Information ->
---*---
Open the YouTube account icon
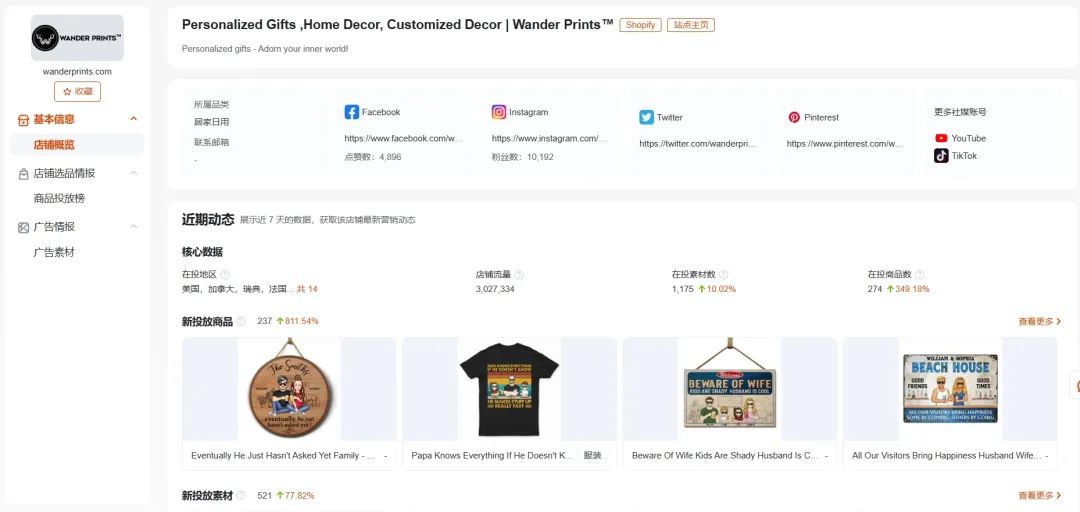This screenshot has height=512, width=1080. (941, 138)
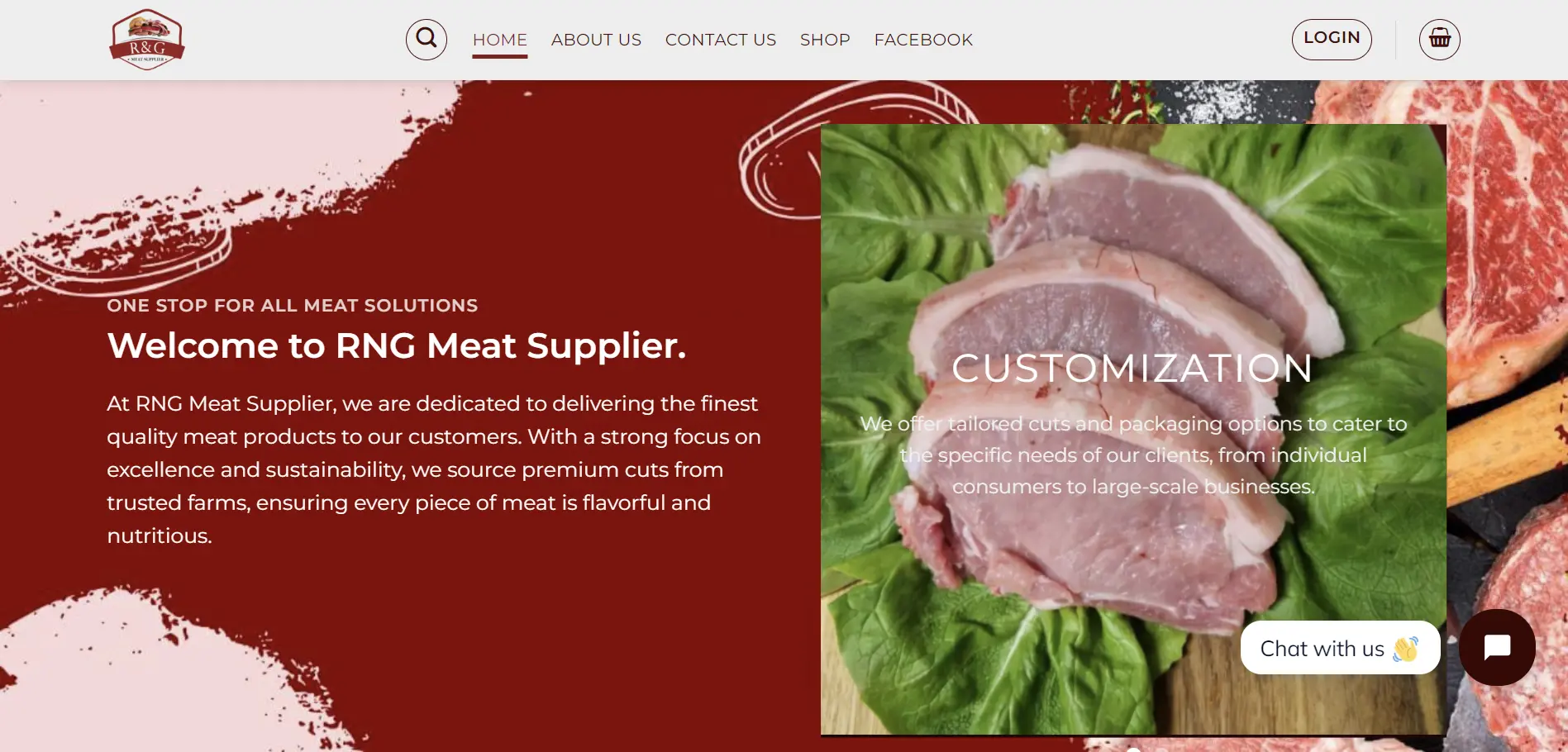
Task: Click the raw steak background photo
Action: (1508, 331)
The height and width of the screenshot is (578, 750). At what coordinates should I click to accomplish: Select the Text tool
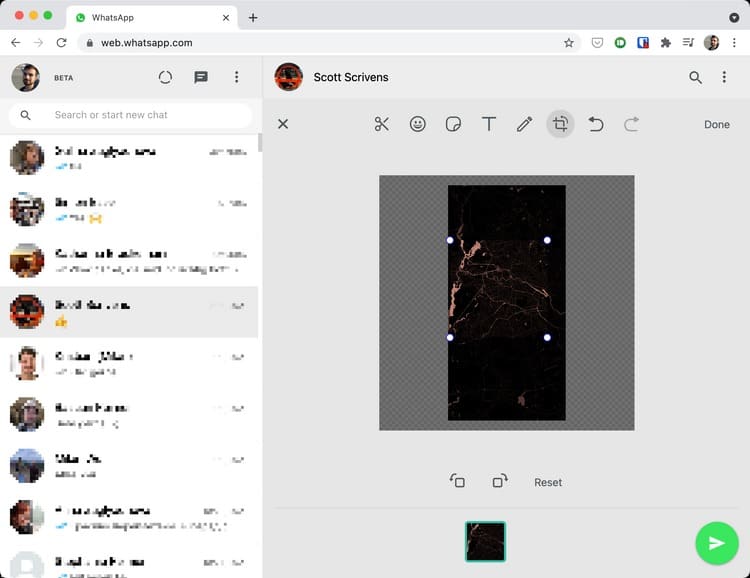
---*---
Exercise goal -> Here the records must be restated exactly, minus any images.

Output below ->
Open the YouTube account icon
This screenshot has height=512, width=1080. (941, 138)
Task: Click the raw steak background photo
Action: (1508, 331)
The height and width of the screenshot is (578, 750). At what coordinates should I click to accomplish: Select the Text tool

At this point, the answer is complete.